Many Tibetan villages in Deqen have a traditional organization called “sisters’ association,” established by local females. The “association” is mainly responsible for organizing festivals and religious activities. In recent years, as ideas related to biodiversity protection have spread, some village associations have begun to organize women to protect the ecological environment by protecting forests and planting trees. Those traditional “sisters’ associations” have evolved into organizations tasked with environmental protection in rural areas. The “sisters’ association” in Jiabi Village even set up a “laboratory” for ecological conservation. Its members formulated a series of measures to protect biodiversity including construction of the “climate action forest for carbon neutrality” near Mianzimu Peak, part of Meili Snow Mountain.
“Mianzimu” means the “goddess” in Tibetan. The peak is more than 6,000 meters above sea level and covered with snow year round. Locals believe the snowy peak is a goddess who protects surrounding villagers, especially women, and manages the local climate. Local female villagers named the forest they planted after the sacred peak, reflecting their determination to protect biodiversity and stand up to climate change. It also mirrors traditional customary law on ecological protection.
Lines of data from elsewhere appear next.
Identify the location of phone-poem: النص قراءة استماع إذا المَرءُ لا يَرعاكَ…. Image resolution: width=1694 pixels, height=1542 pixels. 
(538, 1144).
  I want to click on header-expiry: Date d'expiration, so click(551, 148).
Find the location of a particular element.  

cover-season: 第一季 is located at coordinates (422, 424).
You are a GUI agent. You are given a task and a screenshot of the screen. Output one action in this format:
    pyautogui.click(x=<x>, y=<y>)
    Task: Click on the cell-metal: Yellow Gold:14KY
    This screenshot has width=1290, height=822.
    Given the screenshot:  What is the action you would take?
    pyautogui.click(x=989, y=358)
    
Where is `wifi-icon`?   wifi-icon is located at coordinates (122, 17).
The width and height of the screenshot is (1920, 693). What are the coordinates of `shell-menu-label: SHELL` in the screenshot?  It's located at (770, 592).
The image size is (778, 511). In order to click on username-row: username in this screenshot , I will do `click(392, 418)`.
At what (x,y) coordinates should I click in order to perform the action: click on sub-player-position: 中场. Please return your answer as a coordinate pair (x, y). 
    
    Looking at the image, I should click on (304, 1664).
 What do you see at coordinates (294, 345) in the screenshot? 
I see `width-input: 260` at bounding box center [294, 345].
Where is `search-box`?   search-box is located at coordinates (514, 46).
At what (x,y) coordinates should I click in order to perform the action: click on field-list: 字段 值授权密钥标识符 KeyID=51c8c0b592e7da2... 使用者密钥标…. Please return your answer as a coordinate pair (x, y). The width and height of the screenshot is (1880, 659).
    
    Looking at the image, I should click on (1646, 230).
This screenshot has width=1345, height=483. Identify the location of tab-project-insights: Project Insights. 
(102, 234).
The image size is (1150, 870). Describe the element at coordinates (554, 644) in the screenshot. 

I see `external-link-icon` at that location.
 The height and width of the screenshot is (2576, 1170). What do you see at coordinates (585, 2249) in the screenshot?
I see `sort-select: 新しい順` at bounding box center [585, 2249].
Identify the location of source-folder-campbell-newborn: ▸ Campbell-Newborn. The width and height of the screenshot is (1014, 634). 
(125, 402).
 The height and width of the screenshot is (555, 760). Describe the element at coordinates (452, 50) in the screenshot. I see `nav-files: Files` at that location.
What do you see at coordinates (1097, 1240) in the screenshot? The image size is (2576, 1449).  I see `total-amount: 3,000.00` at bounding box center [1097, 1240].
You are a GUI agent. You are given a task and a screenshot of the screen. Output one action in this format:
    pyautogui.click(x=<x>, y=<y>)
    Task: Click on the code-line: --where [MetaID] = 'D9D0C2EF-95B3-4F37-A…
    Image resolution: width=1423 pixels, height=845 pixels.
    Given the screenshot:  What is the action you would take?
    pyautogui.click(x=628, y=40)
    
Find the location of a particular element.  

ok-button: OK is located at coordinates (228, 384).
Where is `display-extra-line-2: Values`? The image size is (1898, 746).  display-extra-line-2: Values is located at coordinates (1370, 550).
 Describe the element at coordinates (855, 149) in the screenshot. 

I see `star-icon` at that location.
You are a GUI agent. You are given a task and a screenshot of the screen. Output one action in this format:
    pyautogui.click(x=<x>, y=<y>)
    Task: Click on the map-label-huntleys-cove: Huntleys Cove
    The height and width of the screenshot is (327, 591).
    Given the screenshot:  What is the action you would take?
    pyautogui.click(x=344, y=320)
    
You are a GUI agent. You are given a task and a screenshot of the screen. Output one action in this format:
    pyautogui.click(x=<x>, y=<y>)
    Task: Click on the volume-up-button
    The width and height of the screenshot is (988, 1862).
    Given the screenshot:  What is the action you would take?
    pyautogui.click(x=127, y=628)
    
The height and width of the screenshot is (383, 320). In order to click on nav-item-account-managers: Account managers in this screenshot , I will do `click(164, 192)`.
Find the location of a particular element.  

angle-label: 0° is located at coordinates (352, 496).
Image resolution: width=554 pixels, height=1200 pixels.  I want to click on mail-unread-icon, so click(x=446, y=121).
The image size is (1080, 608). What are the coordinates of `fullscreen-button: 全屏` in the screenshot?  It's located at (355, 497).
Southwestern Yunnan has some of the richest biodiversity in China and even the world. It also has extremely strong cultural diversity. Local ethnic groups have traditional customary laws related to biodiversity, which serve as the spiritual and cultural foundation for local protection efforts. These biodiversity conservation actions are important contributions to the global effort and help address climate change.
Countries including India, Brazil, South Africa, Malaysia, and those in the Andean Community have all formulated laws and mechanisms to recognize and support traditional ecological customary laws and systems of indigenous peoples and local communities in the sphere of protection, management, and sustainable use of biological resources. These countries have worked to integrate traditional practices into the modern environmental legal system.
China is a contracting party to the Convention on Biological Diversity and the Nagoya Protocol on Access to Genetic Resources and the Fair and Equitable Sharing of Benefits Arising from Their Utilization. The Convention and the Protocol stipulate that biological genetic resources have national sovereignty, and the use of biological genetic resources and benefits arising from related traditional knowledge need to be formulated in accordance with the requirements of international conventions. Therefore, Yunnan, which is rich in biodiversity resources and traditional ecological culture, can play a lead role in advancing international legislation on biodiversity conservation and improving biosafety laws and regulations. The province can facilitate wider introduction of the traditional ecological culture of ethnic minorities, especially their ecological customary laws, into the legal system for biodiversity protection. Such efforts will help prevent the loss of biological resources and maintain ecological security and species sovereignty.
The author is a research fellow with the School of Geography and Ecotourism of Southwest Forestry University and the Southwest Ecological Civilization Research Center of China’s National Forestry and Grassland Administration.